The newly mechanised armies of the early 20th century produced unprecedented slaughter on the battlefields of the “war to end all wars” after a spark lit in the Balkans with the assassination of the Austro-Hungarian Empire’s Archduke Franz Ferdinand.

Professor Margaret MacMillan, of the University of Cambridge, argues that the Middle East could be viewed as the modern-day equivalent of this turbulent region. A nuclear arms race that would be likely to start if Iran developed a bomb “would make for a very dangerous world indeed, which could lead to a recreation of the kind of tinderbox that exploded in the Balkans 100 years ago – only this time with mushroom clouds,” she writes in an essay for the Brookings Institution, a leading US think-tank.

“While history does not repeat itself precisely, the Middle East today bears a worrying resemblance to the Balkans then,” she says. “A similar mix of toxic nationalisms threatens to draw in outside powers as the US, Turkey, Russia, and Iran look to protect their interests and clients.”

Professor MacMillan highlights a string of other parallels between today and a century ago.
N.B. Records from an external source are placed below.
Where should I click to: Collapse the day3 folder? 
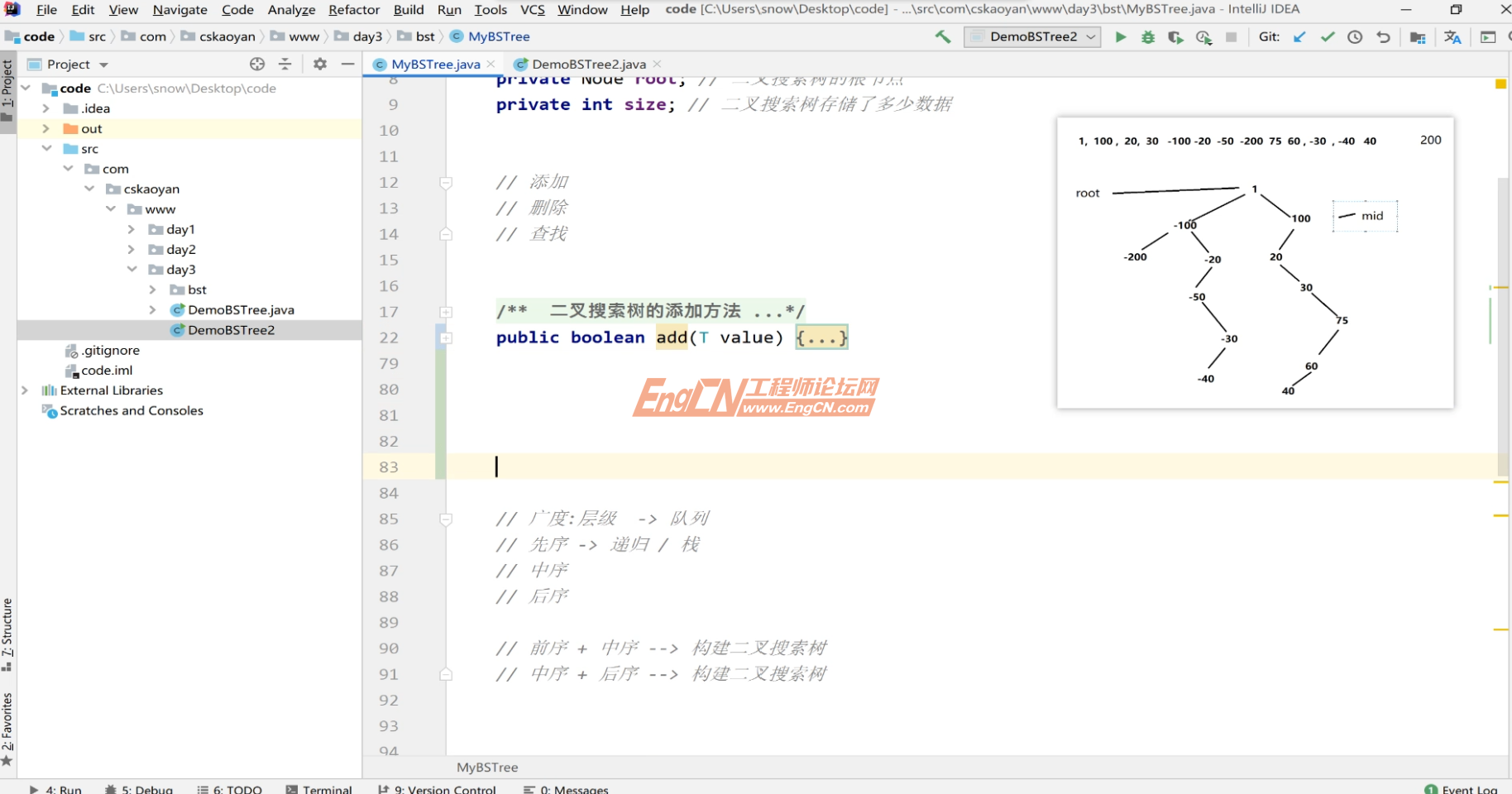point(132,269)
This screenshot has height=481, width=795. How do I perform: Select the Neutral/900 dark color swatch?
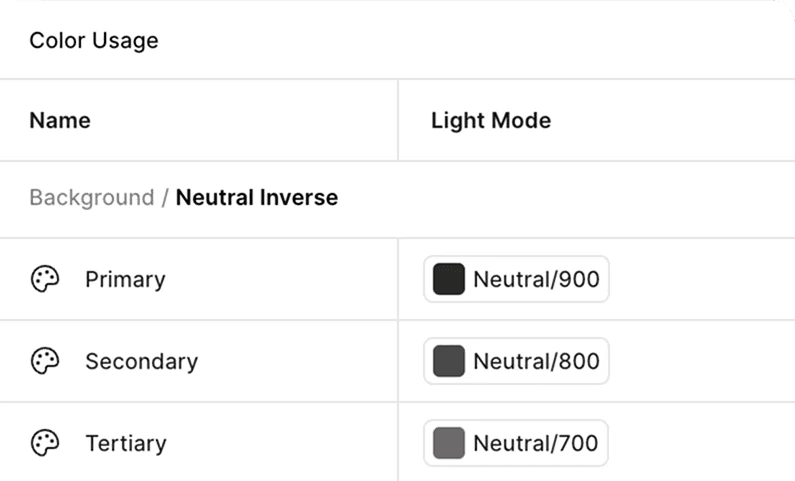[x=449, y=279]
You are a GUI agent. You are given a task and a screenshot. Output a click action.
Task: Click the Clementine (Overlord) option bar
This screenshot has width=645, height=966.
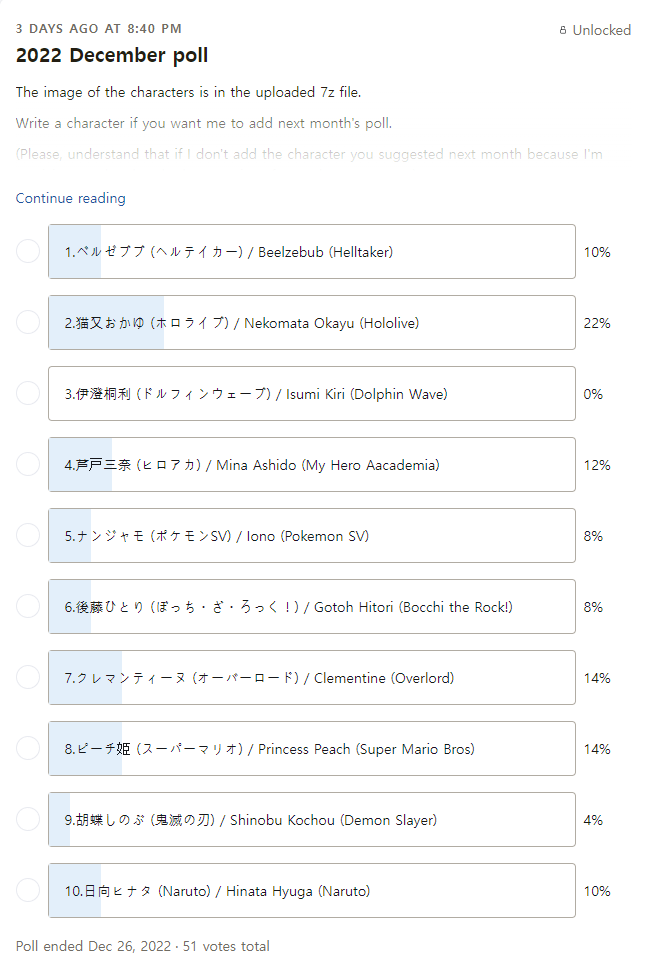click(x=311, y=677)
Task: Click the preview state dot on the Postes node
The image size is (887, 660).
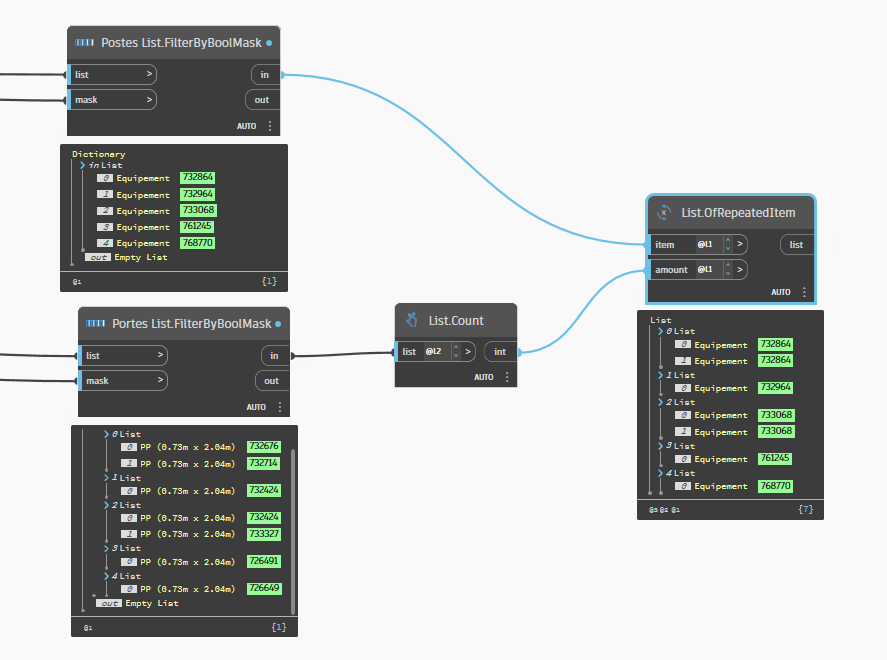Action: tap(271, 43)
Modern-day Islamist terrorists mirror the revolutionary communists and anarchists who carried out a string of assassinations in the name of a philosophy that sanctioned murder to achieve their vision of a better world. And in 1914, Germany was a rising force that sought to challenge the pre-eminent power of the time, the UK. Today, the growing power of China is perceived as a threat by some in the US.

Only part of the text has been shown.